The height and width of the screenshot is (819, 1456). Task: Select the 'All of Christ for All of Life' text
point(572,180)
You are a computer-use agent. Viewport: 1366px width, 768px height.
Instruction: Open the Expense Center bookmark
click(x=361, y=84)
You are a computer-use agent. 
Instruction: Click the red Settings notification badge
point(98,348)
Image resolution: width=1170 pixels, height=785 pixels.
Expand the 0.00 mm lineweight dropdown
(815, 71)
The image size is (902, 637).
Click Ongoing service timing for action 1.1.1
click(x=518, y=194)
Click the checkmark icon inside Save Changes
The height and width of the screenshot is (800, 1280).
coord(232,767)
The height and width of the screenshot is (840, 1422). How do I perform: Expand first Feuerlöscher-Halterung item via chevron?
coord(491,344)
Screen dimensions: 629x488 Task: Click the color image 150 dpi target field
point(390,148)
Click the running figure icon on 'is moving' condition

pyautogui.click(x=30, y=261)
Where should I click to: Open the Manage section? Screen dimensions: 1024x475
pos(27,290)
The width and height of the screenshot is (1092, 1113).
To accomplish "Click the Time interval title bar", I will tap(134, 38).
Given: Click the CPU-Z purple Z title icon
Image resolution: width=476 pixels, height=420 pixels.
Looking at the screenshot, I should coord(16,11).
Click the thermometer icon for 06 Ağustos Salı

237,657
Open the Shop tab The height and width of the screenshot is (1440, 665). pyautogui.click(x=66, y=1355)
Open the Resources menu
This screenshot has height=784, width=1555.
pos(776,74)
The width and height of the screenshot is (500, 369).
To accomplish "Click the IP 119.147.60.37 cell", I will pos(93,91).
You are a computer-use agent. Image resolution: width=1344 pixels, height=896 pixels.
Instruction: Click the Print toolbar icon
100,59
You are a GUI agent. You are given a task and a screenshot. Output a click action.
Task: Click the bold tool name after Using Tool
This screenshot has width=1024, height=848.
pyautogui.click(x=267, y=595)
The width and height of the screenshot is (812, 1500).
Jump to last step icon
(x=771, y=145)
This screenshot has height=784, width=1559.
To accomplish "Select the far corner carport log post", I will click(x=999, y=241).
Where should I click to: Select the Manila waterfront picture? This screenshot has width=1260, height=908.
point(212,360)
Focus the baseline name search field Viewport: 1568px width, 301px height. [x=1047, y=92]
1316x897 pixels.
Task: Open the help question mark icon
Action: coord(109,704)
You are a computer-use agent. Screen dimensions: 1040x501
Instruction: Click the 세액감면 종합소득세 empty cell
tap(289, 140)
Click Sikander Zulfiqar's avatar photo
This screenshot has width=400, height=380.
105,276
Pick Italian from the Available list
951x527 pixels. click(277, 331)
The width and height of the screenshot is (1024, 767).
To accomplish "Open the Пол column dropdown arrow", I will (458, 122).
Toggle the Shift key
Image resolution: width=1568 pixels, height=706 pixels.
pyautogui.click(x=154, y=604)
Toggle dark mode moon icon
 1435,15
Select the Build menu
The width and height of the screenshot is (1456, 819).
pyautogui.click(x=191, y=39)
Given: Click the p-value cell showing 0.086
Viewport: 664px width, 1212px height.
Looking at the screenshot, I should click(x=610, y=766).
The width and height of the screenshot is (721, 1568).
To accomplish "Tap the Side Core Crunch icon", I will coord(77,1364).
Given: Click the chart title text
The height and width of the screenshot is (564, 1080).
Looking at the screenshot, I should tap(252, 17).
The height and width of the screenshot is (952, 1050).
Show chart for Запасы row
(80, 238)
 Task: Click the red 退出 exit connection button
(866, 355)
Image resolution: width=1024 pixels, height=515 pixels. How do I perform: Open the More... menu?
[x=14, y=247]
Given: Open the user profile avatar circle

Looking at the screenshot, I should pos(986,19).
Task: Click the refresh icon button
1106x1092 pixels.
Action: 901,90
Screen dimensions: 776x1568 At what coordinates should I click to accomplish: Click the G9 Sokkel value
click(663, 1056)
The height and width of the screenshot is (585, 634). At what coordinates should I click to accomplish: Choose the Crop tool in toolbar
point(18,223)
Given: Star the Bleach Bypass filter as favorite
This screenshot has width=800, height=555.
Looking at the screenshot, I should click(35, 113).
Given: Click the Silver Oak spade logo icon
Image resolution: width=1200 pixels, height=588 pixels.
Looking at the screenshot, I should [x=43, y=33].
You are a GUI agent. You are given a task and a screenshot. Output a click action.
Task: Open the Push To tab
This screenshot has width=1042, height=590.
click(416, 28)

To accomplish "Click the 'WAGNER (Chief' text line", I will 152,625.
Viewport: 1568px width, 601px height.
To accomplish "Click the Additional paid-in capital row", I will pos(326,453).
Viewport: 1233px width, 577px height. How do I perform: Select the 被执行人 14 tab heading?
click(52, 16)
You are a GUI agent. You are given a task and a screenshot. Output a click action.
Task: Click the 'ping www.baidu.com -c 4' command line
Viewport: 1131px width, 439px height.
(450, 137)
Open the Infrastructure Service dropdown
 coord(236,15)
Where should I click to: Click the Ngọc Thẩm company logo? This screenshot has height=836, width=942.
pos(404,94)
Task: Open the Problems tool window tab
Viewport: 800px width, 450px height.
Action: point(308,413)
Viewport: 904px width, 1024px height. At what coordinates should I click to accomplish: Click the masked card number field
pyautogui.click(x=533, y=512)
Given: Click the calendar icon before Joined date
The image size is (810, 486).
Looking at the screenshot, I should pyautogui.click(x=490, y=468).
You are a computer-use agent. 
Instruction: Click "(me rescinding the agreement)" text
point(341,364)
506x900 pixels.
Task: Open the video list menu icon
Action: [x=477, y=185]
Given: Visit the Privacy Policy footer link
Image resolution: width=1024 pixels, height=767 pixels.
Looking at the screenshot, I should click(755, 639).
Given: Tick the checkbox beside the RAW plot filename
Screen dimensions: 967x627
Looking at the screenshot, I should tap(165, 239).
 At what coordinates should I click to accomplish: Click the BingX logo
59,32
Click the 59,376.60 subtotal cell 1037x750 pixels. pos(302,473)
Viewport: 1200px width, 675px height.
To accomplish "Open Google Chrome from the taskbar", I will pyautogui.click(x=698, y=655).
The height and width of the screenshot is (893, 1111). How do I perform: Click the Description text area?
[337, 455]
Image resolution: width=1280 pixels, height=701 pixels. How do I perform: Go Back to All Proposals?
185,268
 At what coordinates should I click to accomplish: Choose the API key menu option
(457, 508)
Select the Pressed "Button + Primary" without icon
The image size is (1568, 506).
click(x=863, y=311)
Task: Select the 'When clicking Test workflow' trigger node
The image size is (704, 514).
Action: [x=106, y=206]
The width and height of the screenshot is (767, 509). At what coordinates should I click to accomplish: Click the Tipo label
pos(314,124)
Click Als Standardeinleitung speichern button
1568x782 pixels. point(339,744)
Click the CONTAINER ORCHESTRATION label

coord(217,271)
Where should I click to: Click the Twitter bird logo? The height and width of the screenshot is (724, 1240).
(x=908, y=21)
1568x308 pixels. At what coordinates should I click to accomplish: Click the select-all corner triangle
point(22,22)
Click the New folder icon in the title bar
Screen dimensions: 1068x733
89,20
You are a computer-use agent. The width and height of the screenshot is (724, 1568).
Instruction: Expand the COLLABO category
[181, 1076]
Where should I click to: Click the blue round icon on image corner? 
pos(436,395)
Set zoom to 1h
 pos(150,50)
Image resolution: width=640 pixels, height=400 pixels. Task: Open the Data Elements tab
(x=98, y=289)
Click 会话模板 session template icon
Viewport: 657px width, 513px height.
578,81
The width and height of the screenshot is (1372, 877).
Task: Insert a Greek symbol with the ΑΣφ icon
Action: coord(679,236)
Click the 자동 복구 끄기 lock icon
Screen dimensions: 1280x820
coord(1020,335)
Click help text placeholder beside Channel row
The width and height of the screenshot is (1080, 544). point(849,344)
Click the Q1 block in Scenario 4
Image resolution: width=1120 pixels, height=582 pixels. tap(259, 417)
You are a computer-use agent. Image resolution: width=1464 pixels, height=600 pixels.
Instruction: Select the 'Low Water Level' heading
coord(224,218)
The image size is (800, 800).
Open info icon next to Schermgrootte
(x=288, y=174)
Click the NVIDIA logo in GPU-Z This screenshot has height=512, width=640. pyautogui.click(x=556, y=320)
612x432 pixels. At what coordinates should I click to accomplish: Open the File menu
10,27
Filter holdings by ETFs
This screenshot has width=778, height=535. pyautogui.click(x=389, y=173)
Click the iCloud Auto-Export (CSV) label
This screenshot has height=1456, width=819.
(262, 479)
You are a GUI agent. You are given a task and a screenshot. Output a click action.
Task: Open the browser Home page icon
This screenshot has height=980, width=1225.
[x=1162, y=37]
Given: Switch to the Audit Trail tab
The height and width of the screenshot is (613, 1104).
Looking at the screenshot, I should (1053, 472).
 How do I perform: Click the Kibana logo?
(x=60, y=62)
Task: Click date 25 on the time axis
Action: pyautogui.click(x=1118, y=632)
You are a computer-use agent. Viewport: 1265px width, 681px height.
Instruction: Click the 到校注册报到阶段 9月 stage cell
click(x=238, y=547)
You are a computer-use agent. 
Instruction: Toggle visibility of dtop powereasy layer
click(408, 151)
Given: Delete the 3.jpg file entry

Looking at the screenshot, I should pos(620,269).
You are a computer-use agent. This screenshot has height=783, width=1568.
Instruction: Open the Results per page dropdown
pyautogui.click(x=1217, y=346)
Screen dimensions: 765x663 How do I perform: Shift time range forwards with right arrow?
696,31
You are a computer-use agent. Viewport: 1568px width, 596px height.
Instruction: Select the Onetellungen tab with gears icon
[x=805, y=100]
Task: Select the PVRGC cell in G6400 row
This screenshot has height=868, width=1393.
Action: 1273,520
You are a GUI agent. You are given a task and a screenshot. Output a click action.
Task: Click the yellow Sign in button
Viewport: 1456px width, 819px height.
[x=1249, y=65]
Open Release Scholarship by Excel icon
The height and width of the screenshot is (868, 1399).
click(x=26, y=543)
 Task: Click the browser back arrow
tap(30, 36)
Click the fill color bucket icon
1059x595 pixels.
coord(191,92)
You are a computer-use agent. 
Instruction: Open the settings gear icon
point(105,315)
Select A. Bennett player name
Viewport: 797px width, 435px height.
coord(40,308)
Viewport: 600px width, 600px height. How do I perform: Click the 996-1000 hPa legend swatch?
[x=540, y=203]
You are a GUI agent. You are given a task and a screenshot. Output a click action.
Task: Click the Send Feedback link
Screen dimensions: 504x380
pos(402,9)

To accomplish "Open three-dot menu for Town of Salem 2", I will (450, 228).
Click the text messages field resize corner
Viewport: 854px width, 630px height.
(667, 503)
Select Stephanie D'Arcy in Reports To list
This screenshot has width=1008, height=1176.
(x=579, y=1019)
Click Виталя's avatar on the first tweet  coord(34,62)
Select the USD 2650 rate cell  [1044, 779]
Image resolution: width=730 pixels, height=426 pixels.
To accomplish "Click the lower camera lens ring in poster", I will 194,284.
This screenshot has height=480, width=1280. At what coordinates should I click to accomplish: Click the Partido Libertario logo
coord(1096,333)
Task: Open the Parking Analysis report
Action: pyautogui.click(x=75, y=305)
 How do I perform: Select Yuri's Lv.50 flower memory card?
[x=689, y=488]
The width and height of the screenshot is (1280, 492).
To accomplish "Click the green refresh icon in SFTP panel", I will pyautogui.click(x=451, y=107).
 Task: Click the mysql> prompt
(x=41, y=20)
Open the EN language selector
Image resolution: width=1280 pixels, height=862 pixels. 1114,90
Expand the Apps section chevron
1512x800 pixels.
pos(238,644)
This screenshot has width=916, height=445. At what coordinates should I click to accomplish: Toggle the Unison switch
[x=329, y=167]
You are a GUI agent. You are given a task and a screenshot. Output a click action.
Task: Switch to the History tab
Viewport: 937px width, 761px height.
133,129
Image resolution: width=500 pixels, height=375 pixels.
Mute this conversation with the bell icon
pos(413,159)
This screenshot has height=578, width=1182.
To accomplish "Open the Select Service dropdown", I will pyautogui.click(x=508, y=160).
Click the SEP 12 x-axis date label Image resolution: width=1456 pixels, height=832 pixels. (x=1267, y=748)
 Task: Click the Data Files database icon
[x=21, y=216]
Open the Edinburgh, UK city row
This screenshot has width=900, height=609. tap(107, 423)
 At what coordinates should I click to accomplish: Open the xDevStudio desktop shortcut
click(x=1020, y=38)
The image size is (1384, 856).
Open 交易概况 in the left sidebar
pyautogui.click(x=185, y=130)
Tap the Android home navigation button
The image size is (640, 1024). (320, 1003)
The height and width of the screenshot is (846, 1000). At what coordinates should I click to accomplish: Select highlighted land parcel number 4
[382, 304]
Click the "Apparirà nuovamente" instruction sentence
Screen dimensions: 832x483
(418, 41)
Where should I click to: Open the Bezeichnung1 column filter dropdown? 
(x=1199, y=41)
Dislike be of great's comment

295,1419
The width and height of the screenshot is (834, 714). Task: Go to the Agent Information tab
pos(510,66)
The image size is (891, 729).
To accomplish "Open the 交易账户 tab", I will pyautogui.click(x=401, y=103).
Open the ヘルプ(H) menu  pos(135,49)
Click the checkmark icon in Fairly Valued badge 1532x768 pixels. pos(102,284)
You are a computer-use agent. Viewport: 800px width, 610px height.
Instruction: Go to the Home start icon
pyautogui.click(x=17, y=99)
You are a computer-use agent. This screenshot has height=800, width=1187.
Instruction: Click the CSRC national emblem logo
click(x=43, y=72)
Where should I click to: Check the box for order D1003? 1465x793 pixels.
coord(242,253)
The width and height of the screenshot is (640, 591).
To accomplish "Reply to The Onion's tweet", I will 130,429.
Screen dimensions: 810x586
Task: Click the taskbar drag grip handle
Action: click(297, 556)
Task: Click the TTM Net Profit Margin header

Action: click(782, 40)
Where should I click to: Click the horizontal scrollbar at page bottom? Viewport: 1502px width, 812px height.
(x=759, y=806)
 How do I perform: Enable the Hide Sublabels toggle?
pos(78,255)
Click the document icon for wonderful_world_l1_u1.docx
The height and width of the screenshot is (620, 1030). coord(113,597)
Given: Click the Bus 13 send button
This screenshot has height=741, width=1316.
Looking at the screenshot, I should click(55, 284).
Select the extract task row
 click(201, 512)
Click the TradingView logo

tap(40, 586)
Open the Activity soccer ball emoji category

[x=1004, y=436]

- - -

**Exercise prompt**
Copy each line above where "link" appears.

**Solution below**
Given: Visit the Privacy Policy footer link
Task: Click the Send Feedback link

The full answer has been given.